(Stored records)
══════
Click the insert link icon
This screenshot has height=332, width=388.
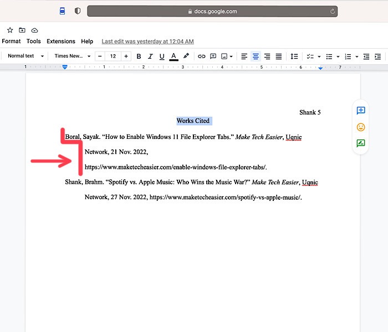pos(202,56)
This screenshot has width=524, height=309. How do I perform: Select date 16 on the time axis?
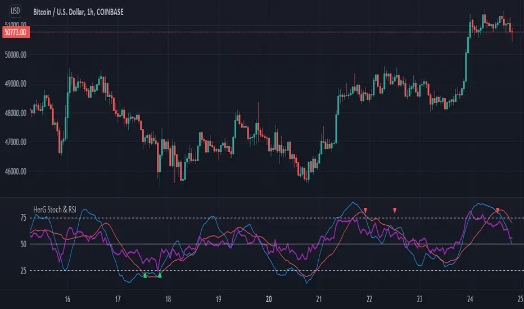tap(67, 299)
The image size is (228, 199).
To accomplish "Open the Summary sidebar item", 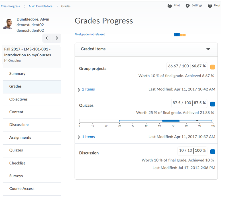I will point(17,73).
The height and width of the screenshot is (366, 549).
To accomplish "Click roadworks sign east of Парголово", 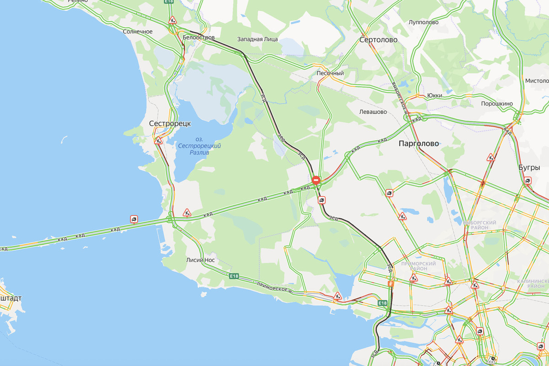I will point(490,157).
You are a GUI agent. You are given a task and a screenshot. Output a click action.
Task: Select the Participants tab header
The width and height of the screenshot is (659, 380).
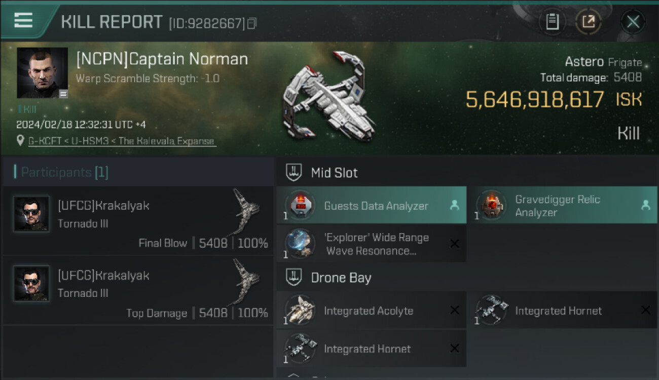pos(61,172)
══════
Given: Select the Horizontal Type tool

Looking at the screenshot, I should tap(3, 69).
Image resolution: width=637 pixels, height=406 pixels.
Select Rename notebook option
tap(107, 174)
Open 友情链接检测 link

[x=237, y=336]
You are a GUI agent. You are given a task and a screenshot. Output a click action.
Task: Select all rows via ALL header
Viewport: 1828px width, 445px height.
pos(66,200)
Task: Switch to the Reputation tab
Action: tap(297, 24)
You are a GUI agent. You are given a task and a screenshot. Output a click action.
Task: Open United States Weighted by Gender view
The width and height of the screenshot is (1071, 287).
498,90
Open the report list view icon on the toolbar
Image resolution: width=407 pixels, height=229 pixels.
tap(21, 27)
══════
All lines above from the one holding "Select Rename notebook option" to the one holding "Task: Open United", inclusive, are to be copied exactly; no other line is wanted.

Select Rename notebook option
tap(107, 174)
Open 友情链接检测 link

[x=237, y=336]
You are a GUI agent. You are given a task and a screenshot. Output a click action.
Task: Select all rows via ALL header
Viewport: 1828px width, 445px height.
pos(66,200)
Task: Switch to the Reputation tab
Action: tap(297, 24)
You are a GUI agent. You are given a task and a screenshot. Output a click action.
Task: Open United States Weighted by Gender view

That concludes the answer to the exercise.